25/05/2025 - Edición Nº838

Política

Opinión

La mitad (del amor)

25/05/2025 | El sistema político juega partidos en estadios vacíos y solo sabe celebrar goles inventados.


por Tomás Trape


El domingo pasado se celebraron las elecciones legislativas en la ciudad de Buenos Aires. Solo en un país macrocefálico y centralista unas elecciones de ‘concejales’ pueden cooptar tanta atención mediática como si se tratara verdaderamente de una cuestión nacional. Pero más allá de esto, lo que se expresó no fue un fenómeno municipal, sino uno mucho mayor que muchos prefieren seguir subestimando: el ausentismo. Tal como advertimos en la nota "Santa Fe, primer aviso”, los pisos de participación vienen desplomándose en todo el país. Y si en Argentina votar es un derecho, también es una obligación; pero, sobre todo, un termómetro del vínculo entre ciudadanía y sistema.
######
*Consigna:*
Según el texto mostrado, ¿qué fenómeno mayor, no municipal, se expresó en las elecciones legislativas de la ciudad de Buenos Aires?
######
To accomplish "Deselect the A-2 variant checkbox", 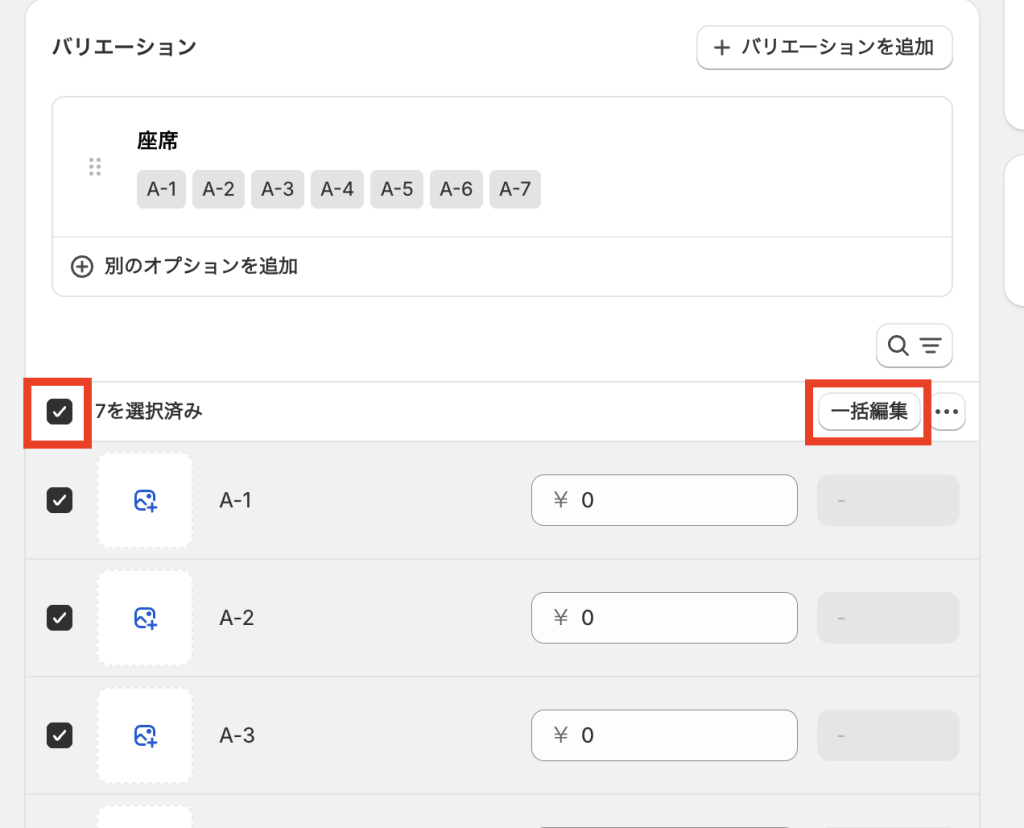I will pos(60,618).
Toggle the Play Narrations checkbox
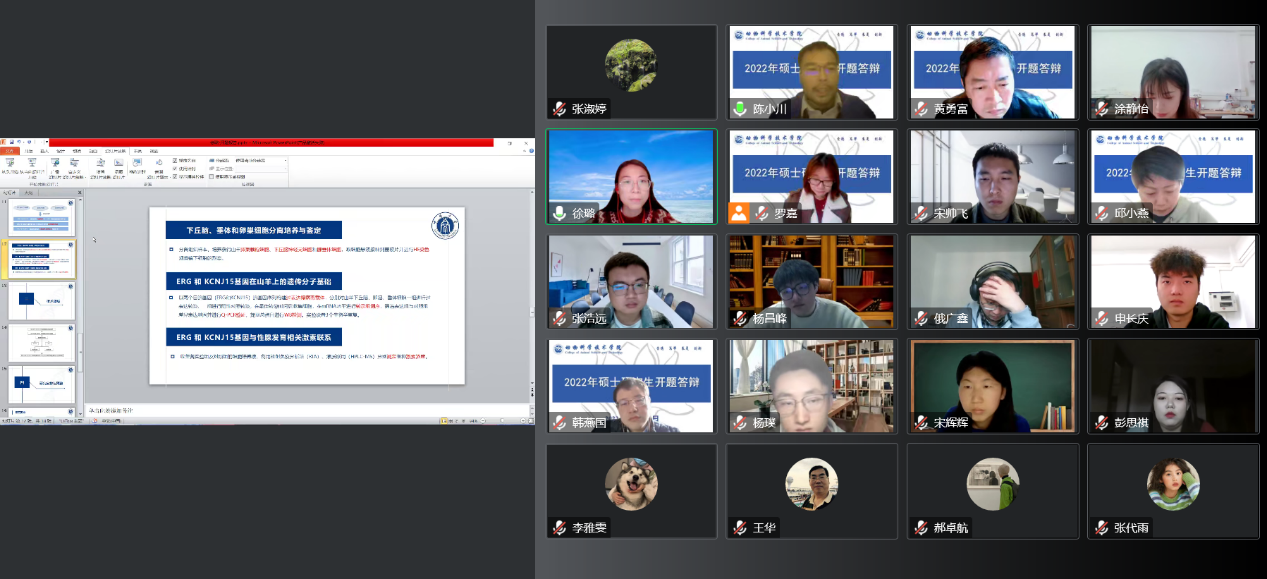Viewport: 1267px width, 579px height. 176,160
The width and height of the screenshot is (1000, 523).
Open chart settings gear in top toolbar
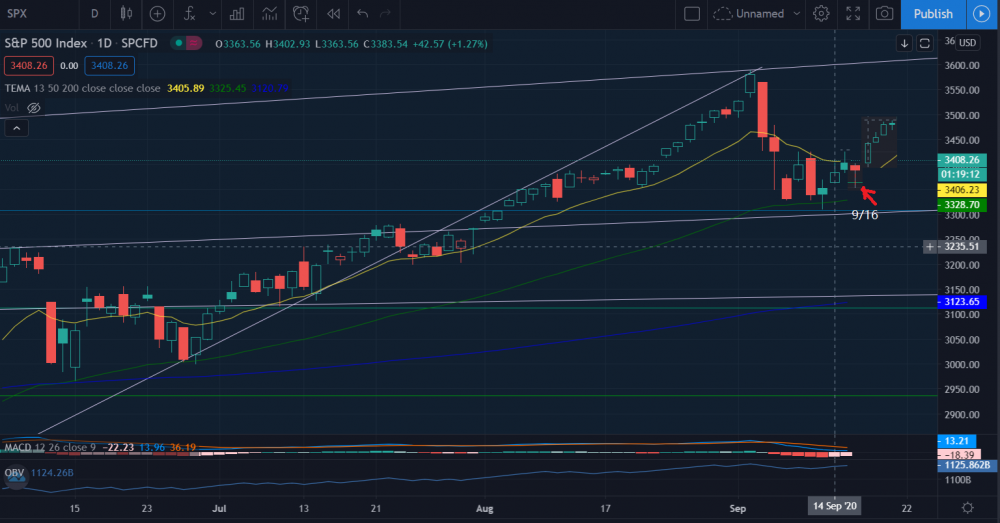pyautogui.click(x=821, y=14)
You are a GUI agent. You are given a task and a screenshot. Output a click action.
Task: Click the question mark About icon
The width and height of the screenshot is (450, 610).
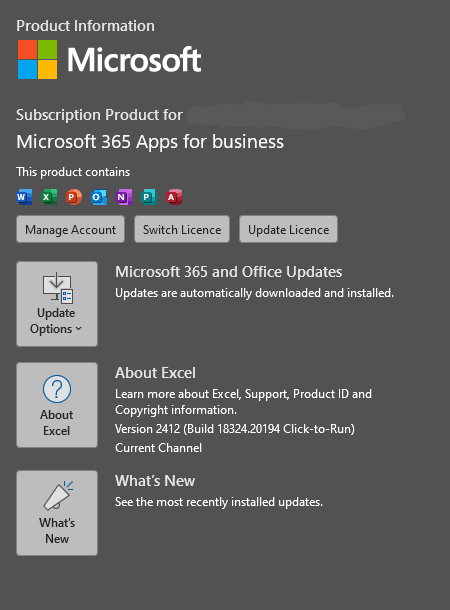pos(57,389)
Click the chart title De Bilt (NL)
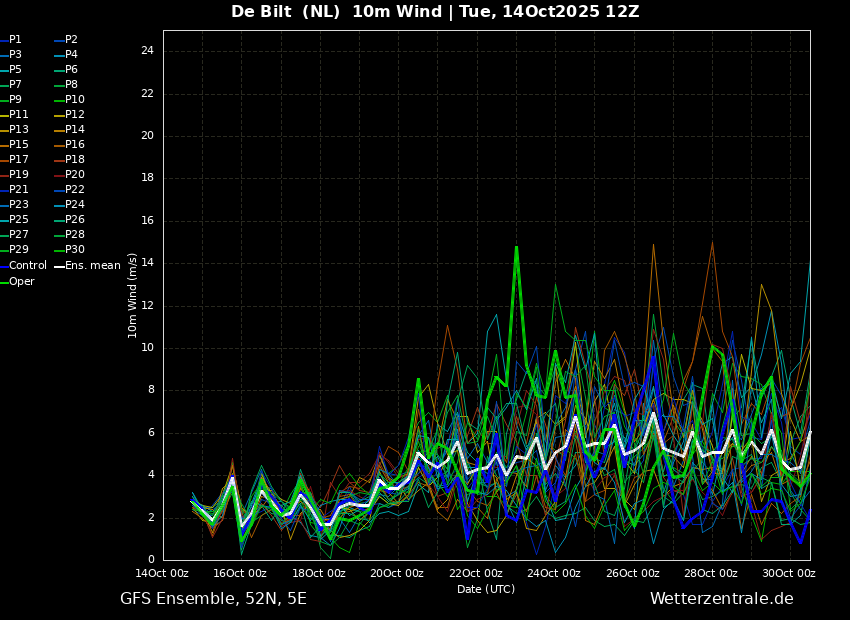This screenshot has height=620, width=850. click(286, 12)
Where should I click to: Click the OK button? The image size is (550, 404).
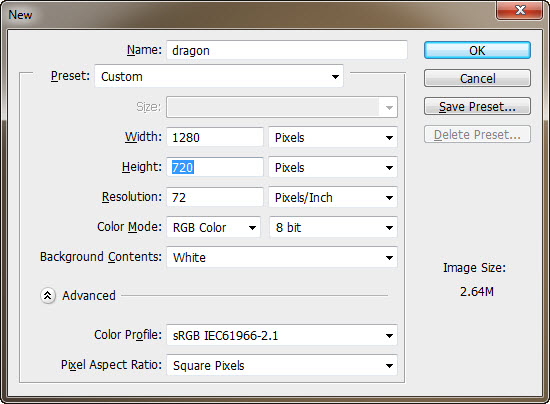(477, 50)
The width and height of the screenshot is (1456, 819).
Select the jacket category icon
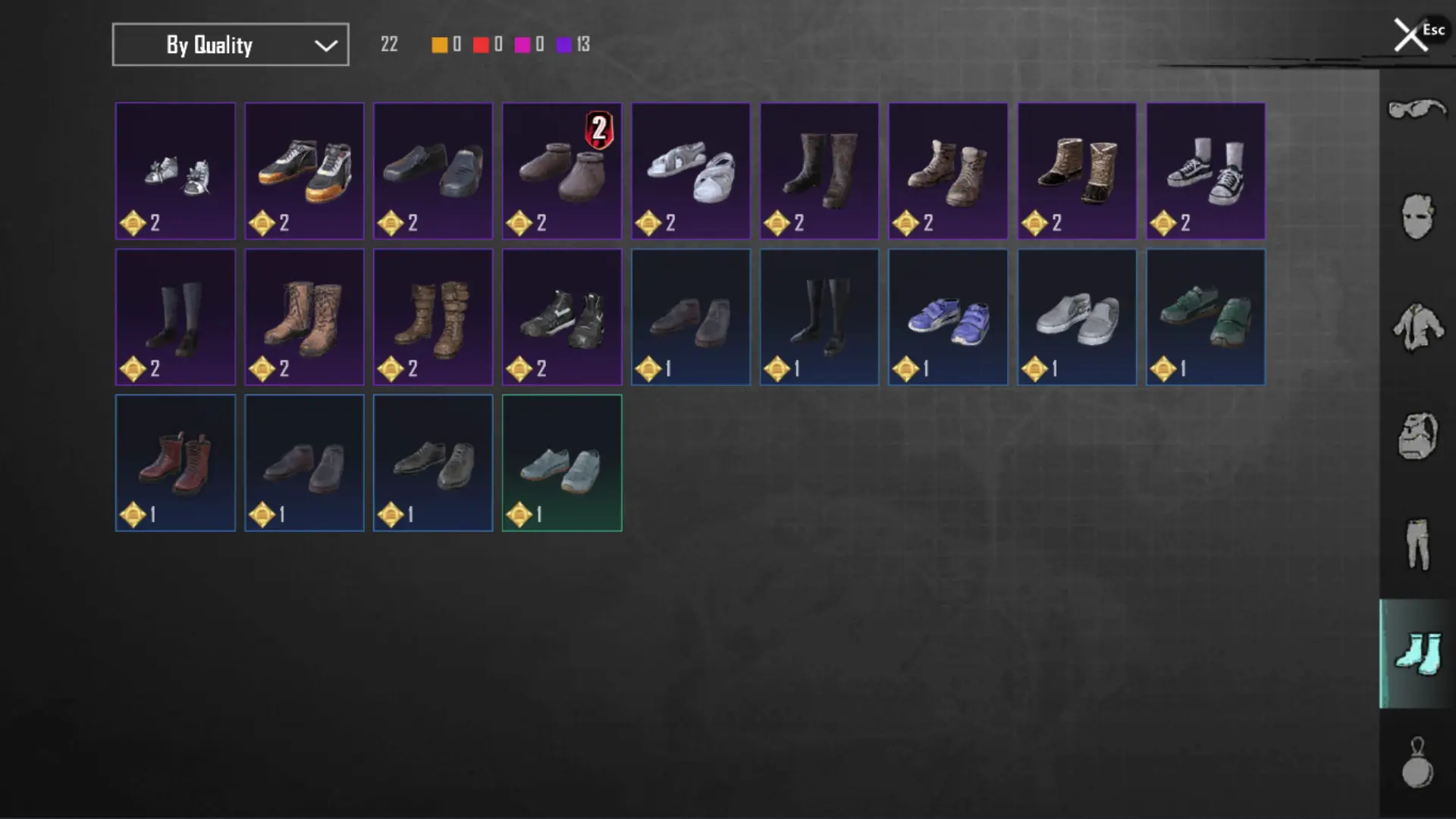click(x=1417, y=327)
######
*Respuesta:*
El ausentismo.